As incertezas em relação ao modo como o terrorista foi capturado/assassinado/sepultado ainda geraram polêmica por vários dias, mas já se desenhava a certeza de que Osama seria um trunfo importante para (o seu quase xará) Obama. Aqui estamos nós, um ano depois, em meio ao furor das eleições norte-americanas. E as previsões se confirmam, é claro. 

As decisões de Obama envolvendo Bin Laden estão sendo fortemente “publicizadas” no sentido de demonstrar o perfil de um líder destemido, pronto a correr riscos pelo bem e pela prosperidade dos Estados Unidos. [Veja aqui vídeo recente da campanha de Obama protagonizado por Bill Clinton exatamente sobre o “caso Bin Laden”.] 

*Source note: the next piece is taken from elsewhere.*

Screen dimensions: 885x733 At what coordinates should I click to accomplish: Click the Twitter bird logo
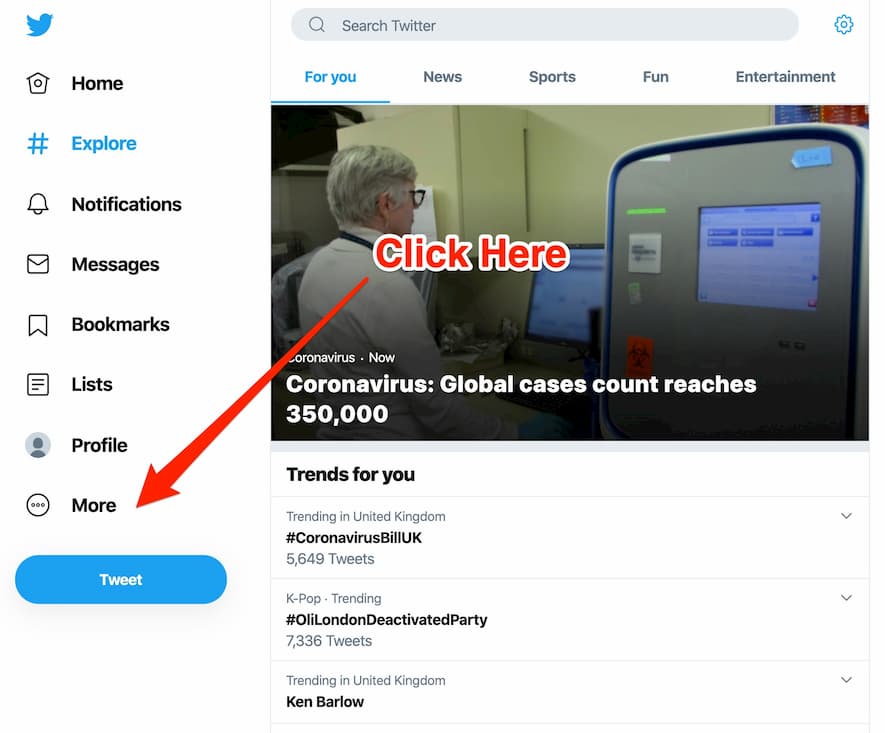[40, 25]
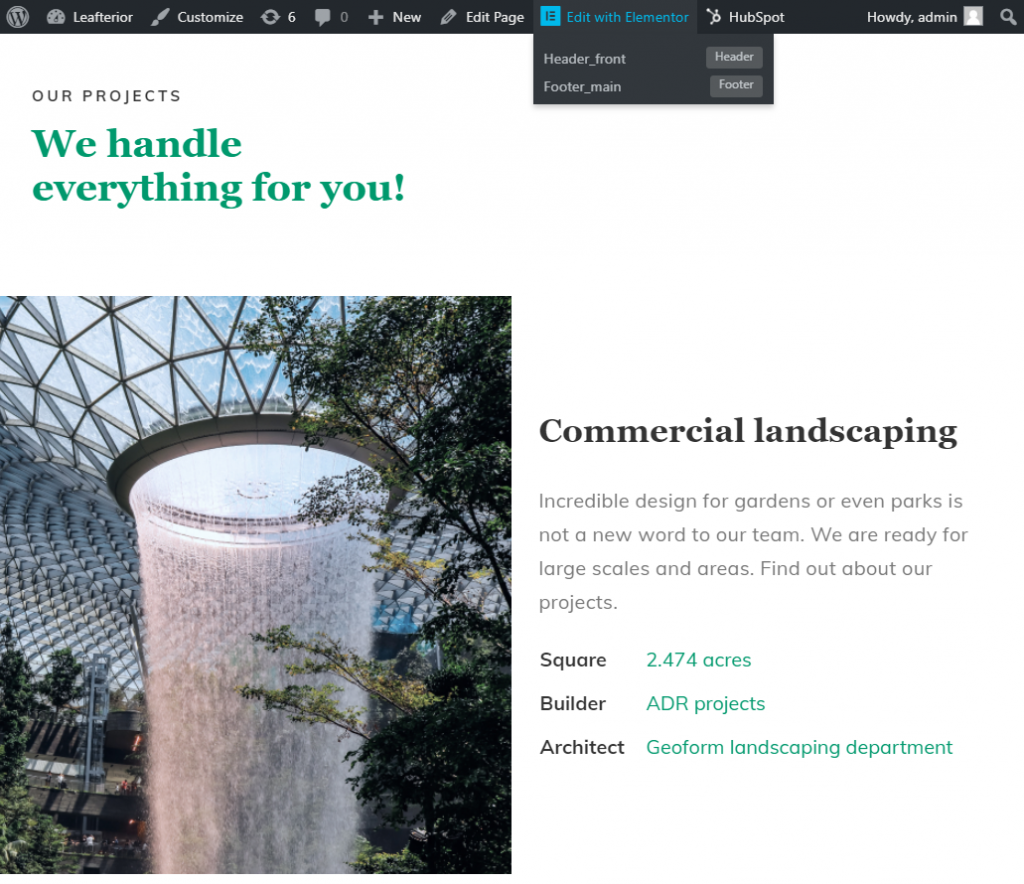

Fato, contudo, é que a morte de Bin Laden foi a única conquista “a não ser adulterada por políticas partidárias e a ser comemorada por praticamente todos os americanos, de todas as inclinações políticas” durante a gestão Obama. O caminho eleitoral ainda é longo até novembro, quando acontecem efetivamente as eleições norte-americanas. E com certeza referências de um ano atrás não vão faltar em meio aos acalorados debates entre os candidatos. 

Curiosamente, há um ano tivemos ainda no blog uma postagem de temática bastante similar ao post dessa semana sobre a União Europeia. Vários são os questionamentos sobre o futuro da integração europeia diante de seus desafios contemporâneos. 

Enquanto, no ano passado, o Giovanni finalizava seu post com uma reflexão mais cética, sugerindo que a mesma diferença que conduziu à união poderia levar à sua desagregação, este ano o Cairo desenvolveu em seu texto vários elementos importantes em relação ao bloco de forma mais otimista – sem deixar, contudo, de também reconhecer as dificuldades ainda enfrentadas pela União para se consolidar dia após dia em um complexo cenário de crise econômica. Trata-se de uma temática com certeza inesgotável e sobre a qual certamente ainda leremos muitos posts na Página Internacional… 

Conforme o tempo passa, vemos uma série de permanências e mudanças que delineiam cotidianamente as Relações Internacionais. Seguimos, então, postando e relembrando!